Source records

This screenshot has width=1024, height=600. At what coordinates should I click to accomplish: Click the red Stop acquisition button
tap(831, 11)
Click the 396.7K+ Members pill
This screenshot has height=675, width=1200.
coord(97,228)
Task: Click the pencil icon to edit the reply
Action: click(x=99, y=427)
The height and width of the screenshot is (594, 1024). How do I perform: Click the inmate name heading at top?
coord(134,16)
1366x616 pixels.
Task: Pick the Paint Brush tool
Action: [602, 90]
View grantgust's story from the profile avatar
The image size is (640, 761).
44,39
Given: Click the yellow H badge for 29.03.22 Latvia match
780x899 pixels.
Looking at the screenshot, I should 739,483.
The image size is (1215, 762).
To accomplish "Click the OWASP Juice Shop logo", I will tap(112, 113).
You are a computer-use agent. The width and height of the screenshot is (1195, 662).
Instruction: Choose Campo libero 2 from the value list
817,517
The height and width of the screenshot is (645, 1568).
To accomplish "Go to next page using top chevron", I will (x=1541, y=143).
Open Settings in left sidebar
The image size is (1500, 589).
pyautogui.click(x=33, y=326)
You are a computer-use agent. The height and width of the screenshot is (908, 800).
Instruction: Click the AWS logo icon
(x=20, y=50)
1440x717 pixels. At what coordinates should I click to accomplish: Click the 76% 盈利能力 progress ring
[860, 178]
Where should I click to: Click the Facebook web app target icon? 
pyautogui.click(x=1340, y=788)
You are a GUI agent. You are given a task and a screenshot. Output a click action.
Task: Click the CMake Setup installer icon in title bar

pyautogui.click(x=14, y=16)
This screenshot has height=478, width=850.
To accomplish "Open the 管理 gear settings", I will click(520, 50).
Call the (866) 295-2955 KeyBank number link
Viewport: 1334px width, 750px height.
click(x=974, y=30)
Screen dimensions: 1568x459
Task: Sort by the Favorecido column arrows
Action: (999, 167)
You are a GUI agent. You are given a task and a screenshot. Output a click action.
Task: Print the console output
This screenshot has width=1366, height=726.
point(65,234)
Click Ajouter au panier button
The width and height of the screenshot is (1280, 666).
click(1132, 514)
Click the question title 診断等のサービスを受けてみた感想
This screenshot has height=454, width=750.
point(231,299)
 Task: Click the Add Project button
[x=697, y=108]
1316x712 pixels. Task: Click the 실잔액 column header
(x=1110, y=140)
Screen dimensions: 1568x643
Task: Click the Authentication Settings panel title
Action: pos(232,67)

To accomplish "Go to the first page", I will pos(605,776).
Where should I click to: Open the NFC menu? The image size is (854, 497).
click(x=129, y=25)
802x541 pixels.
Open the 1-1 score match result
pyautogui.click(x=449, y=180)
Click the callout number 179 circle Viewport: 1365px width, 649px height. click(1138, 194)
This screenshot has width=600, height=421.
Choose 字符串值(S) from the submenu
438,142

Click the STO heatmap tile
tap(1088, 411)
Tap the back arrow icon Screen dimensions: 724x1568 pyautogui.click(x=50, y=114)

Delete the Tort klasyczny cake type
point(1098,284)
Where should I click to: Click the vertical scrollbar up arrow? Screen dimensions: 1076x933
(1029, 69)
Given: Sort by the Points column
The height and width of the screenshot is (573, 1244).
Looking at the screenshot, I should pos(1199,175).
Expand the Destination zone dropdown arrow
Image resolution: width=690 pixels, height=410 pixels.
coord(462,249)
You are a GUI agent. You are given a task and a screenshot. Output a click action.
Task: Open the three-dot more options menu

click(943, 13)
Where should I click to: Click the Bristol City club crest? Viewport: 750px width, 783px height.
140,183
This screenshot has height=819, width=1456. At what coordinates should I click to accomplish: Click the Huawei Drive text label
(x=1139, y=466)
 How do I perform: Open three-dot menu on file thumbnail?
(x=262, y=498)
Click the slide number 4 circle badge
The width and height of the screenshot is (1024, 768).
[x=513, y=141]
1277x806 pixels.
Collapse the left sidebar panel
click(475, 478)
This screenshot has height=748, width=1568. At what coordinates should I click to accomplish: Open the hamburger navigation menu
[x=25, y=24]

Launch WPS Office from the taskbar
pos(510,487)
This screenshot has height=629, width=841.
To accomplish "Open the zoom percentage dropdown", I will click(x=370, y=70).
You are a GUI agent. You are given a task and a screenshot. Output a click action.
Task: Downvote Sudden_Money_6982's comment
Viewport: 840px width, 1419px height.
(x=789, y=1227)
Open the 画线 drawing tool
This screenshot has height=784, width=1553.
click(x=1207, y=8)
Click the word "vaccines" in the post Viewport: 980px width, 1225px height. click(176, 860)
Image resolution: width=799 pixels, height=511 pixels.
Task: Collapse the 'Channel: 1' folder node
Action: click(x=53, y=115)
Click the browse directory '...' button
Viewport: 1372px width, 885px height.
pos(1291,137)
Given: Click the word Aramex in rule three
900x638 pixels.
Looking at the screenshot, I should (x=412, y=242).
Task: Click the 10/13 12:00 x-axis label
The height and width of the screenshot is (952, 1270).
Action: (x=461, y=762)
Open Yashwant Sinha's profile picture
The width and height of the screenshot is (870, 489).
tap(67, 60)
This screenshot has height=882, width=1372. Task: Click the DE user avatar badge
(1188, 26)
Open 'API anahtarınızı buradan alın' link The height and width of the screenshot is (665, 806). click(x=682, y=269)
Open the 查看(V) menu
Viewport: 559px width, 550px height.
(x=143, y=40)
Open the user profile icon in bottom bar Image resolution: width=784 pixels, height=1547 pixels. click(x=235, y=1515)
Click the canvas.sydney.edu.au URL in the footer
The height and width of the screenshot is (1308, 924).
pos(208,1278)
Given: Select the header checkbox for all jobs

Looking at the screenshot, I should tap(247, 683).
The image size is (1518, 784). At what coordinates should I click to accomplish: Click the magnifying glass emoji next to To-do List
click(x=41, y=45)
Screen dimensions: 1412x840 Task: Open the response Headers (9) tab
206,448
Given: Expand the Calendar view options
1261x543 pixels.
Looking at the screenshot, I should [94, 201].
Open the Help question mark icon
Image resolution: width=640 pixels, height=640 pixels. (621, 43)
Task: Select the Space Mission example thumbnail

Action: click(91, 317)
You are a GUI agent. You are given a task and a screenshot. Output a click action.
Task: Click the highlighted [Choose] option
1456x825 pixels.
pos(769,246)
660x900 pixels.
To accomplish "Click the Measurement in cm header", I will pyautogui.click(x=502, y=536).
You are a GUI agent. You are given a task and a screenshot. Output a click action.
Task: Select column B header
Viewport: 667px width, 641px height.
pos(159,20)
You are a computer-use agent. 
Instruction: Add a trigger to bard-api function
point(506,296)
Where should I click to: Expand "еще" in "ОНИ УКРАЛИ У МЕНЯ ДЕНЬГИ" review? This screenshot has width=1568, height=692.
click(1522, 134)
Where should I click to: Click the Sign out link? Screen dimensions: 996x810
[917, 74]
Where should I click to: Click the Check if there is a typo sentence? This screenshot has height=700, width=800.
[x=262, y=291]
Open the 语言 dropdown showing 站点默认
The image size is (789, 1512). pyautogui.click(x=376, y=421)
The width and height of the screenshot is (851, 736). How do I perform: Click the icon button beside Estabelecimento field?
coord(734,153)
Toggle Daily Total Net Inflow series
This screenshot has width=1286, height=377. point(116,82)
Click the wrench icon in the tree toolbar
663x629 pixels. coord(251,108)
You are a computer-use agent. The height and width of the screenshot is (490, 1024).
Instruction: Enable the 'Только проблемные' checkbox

WHAT IS NEEDED
Without leaving anything out, quote all the data.

TASK RESULT
This screenshot has width=1024, height=600. At what coordinates should I click to accomplish: Click the red Stop acquisition button
tap(831, 11)
Click the 396.7K+ Members pill
This screenshot has height=675, width=1200.
coord(97,228)
Task: Click the pencil icon to edit the reply
Action: click(x=99, y=427)
The height and width of the screenshot is (594, 1024). How do I perform: Click the inmate name heading at top?
coord(134,16)
1366x616 pixels.
Task: Pick the Paint Brush tool
Action: [602, 90]
View grantgust's story from the profile avatar
The image size is (640, 761).
44,39
Given: Click the yellow H badge for 29.03.22 Latvia match
780x899 pixels.
Looking at the screenshot, I should 739,483.
The image size is (1215, 762).
To accomplish "Click the OWASP Juice Shop logo", I will tap(112, 113).
You are a computer-use agent. The width and height of the screenshot is (1195, 662).
Instruction: Choose Campo libero 2 from the value list
817,517
The height and width of the screenshot is (645, 1568).
To accomplish "Go to next page using top chevron", I will (x=1541, y=143).
Open Settings in left sidebar
The image size is (1500, 589).
pyautogui.click(x=33, y=326)
You are a computer-use agent. The height and width of the screenshot is (908, 800).
Instruction: Click the AWS logo icon
(x=20, y=50)
1440x717 pixels. At what coordinates should I click to accomplish: Click the 76% 盈利能力 progress ring
[860, 178]
Where should I click to: Click the Facebook web app target icon? 
pyautogui.click(x=1340, y=788)
You are a GUI agent. You are given a task and a screenshot. Output a click action.
Task: Click the CMake Setup installer icon in title bar

pyautogui.click(x=14, y=16)
This screenshot has height=478, width=850.
To accomplish "Open the 管理 gear settings", I will click(520, 50).
Call the (866) 295-2955 KeyBank number link
Viewport: 1334px width, 750px height.
click(x=974, y=30)
Screen dimensions: 1568x459
Task: Sort by the Favorecido column arrows
Action: (999, 167)
You are a GUI agent. You are given a task and a screenshot. Output a click action.
Task: Print the console output
This screenshot has width=1366, height=726.
point(65,234)
Click Ajouter au panier button
The width and height of the screenshot is (1280, 666).
click(1132, 514)
Click the question title 診断等のサービスを受けてみた感想
This screenshot has height=454, width=750.
point(231,299)
 Task: Click the Add Project button
[x=697, y=108]
1316x712 pixels. Task: Click the 실잔액 column header
(x=1110, y=140)
Screen dimensions: 1568x643
Task: Click the Authentication Settings panel title
Action: pos(232,67)

To accomplish "Go to the first page", I will pos(605,776).
Where should I click to: Open the NFC menu? The image size is (854, 497).
click(x=129, y=25)
802x541 pixels.
Open the 1-1 score match result
pyautogui.click(x=449, y=180)
Click the callout number 179 circle Viewport: 1365px width, 649px height. click(1138, 194)
This screenshot has width=600, height=421.
Choose 字符串值(S) from the submenu
438,142

Click the STO heatmap tile
tap(1088, 411)
Tap the back arrow icon Screen dimensions: 724x1568 pyautogui.click(x=50, y=114)

Delete the Tort klasyczny cake type
point(1098,284)
Where should I click to: Click the vertical scrollbar up arrow? Screen dimensions: 1076x933
(1029, 69)
Given: Sort by the Points column
The height and width of the screenshot is (573, 1244).
Looking at the screenshot, I should pos(1199,175).
Expand the Destination zone dropdown arrow
Image resolution: width=690 pixels, height=410 pixels.
coord(462,249)
You are a GUI agent. You are given a task and a screenshot. Output a click action.
Task: Open the three-dot more options menu

click(943, 13)
Where should I click to: Click the Bristol City club crest? Viewport: 750px width, 783px height.
140,183
This screenshot has height=819, width=1456. At what coordinates should I click to accomplish: Click the Huawei Drive text label
(x=1139, y=466)
 How do I perform: Open three-dot menu on file thumbnail?
(x=262, y=498)
Click the slide number 4 circle badge
The width and height of the screenshot is (1024, 768).
[x=513, y=141]
1277x806 pixels.
Collapse the left sidebar panel
click(475, 478)
This screenshot has height=748, width=1568. At what coordinates should I click to accomplish: Open the hamburger navigation menu
[x=25, y=24]

Launch WPS Office from the taskbar
pos(510,487)
This screenshot has height=629, width=841.
To accomplish "Open the zoom percentage dropdown", I will click(x=370, y=70).
You are a GUI agent. You are given a task and a screenshot. Output a click action.
Task: Downvote Sudden_Money_6982's comment
Viewport: 840px width, 1419px height.
(x=789, y=1227)
Open the 画线 drawing tool
This screenshot has height=784, width=1553.
click(x=1207, y=8)
Click the word "vaccines" in the post Viewport: 980px width, 1225px height. click(176, 860)
Image resolution: width=799 pixels, height=511 pixels.
Task: Collapse the 'Channel: 1' folder node
Action: click(x=53, y=115)
Click the browse directory '...' button
Viewport: 1372px width, 885px height.
pos(1291,137)
Given: Click the word Aramex in rule three
900x638 pixels.
Looking at the screenshot, I should (x=412, y=242).
Task: Click the 10/13 12:00 x-axis label
The height and width of the screenshot is (952, 1270).
Action: (x=461, y=762)
Open Yashwant Sinha's profile picture
The width and height of the screenshot is (870, 489).
tap(67, 60)
This screenshot has height=882, width=1372. Task: Click the DE user avatar badge
(1188, 26)
Open 'API anahtarınızı buradan alın' link The height and width of the screenshot is (665, 806). click(x=682, y=269)
Open the 查看(V) menu
Viewport: 559px width, 550px height.
(x=143, y=40)
Open the user profile icon in bottom bar Image resolution: width=784 pixels, height=1547 pixels. click(x=235, y=1515)
Click the canvas.sydney.edu.au URL in the footer
The height and width of the screenshot is (1308, 924).
pos(208,1278)
Given: Select the header checkbox for all jobs

Looking at the screenshot, I should tap(247, 683).
The image size is (1518, 784). At what coordinates should I click to accomplish: Click the magnifying glass emoji next to To-do List
click(x=41, y=45)
Screen dimensions: 1412x840 Task: Open the response Headers (9) tab
206,448
Given: Expand the Calendar view options
1261x543 pixels.
Looking at the screenshot, I should [94, 201].
Open the Help question mark icon
Image resolution: width=640 pixels, height=640 pixels. (621, 43)
Task: Select the Space Mission example thumbnail

Action: click(91, 317)
You are a GUI agent. You are given a task and a screenshot. Output a click action.
Task: Click the highlighted [Choose] option
1456x825 pixels.
pos(769,246)
660x900 pixels.
To accomplish "Click the Measurement in cm header", I will pyautogui.click(x=502, y=536).
You are a GUI agent. You are given a task and a screenshot. Output a click action.
Task: Select column B header
Viewport: 667px width, 641px height.
pos(159,20)
You are a computer-use agent. 
Instruction: Add a trigger to bard-api function
point(506,296)
Where should I click to: Expand "еще" in "ОНИ УКРАЛИ У МЕНЯ ДЕНЬГИ" review? This screenshot has width=1568, height=692.
click(1522, 134)
Where should I click to: Click the Sign out link? Screen dimensions: 996x810
[917, 74]
Where should I click to: Click the Check if there is a typo sentence? This screenshot has height=700, width=800.
[x=262, y=291]
Open the 语言 dropdown showing 站点默认
The image size is (789, 1512). pyautogui.click(x=376, y=421)
The width and height of the screenshot is (851, 736). How do I perform: Click the icon button beside Estabelecimento field?
coord(734,153)
Toggle Daily Total Net Inflow series
This screenshot has width=1286, height=377. point(116,82)
Click the wrench icon in the tree toolbar
663x629 pixels. coord(251,108)
You are a computer-use agent. The height and width of the screenshot is (490, 1024).
Instruction: Enable the 'Только проблемные' checkbox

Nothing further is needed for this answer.